Exploring British Accents: Modelling the Trap-Bath Split with Functional Data Analysis
This work addresses the challenge of analyzing regional accents for linguistics, but it is incremental as it applies existing methods to new data.
The paper tackled the problem of modeling phonetic accent variation in British English, specifically the Trap-Bath split, by training classifiers on a new dataset and applying them to a second dataset to visualize geographical patterns, achieving a flexible and interpretable approach.

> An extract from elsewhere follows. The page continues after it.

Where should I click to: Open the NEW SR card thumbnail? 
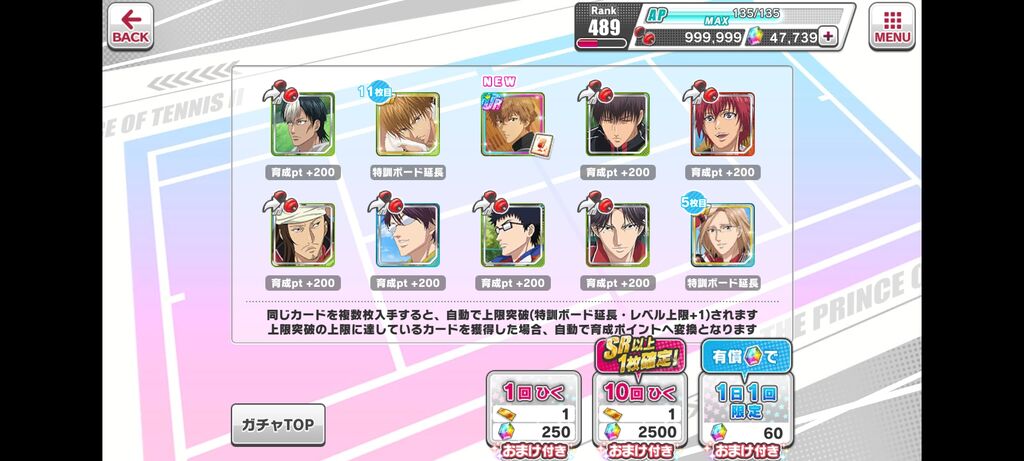(513, 124)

The sound of our speech is influenced by the places we come from. Great Britain contains a wide variety of distinctive accents which are of interest to linguistics. In particular, the "a" vowel in words like "class" is pronounced differently in the North and the South. Speech recordings of this vowel can be represented as formant curves or as Mel-frequency cepstral coefficient curves. Functional data analysis and generalized additive models offer techniques to model the variation in these curves. Our first aim is to model the difference between typical Northern and Southern vowels /ae/ and /a/, by training two classifiers on the North-South Class Vowels dataset collected for this paper (Koshy 2020). Our second aim is to visualize geographical variation of accents in Great Britain. For this we use speech recordings from a second dataset, the British National Corpus (BNC) audio edition (Coleman et al. 2012). The trained models are used to predict the accent of speakers in the BNC, and then we model the geographical patterns in these predictions using a soap film smoother. This work demonstrates a flexible and interpretable approach to modeling phonetic accent variation in speech recordings.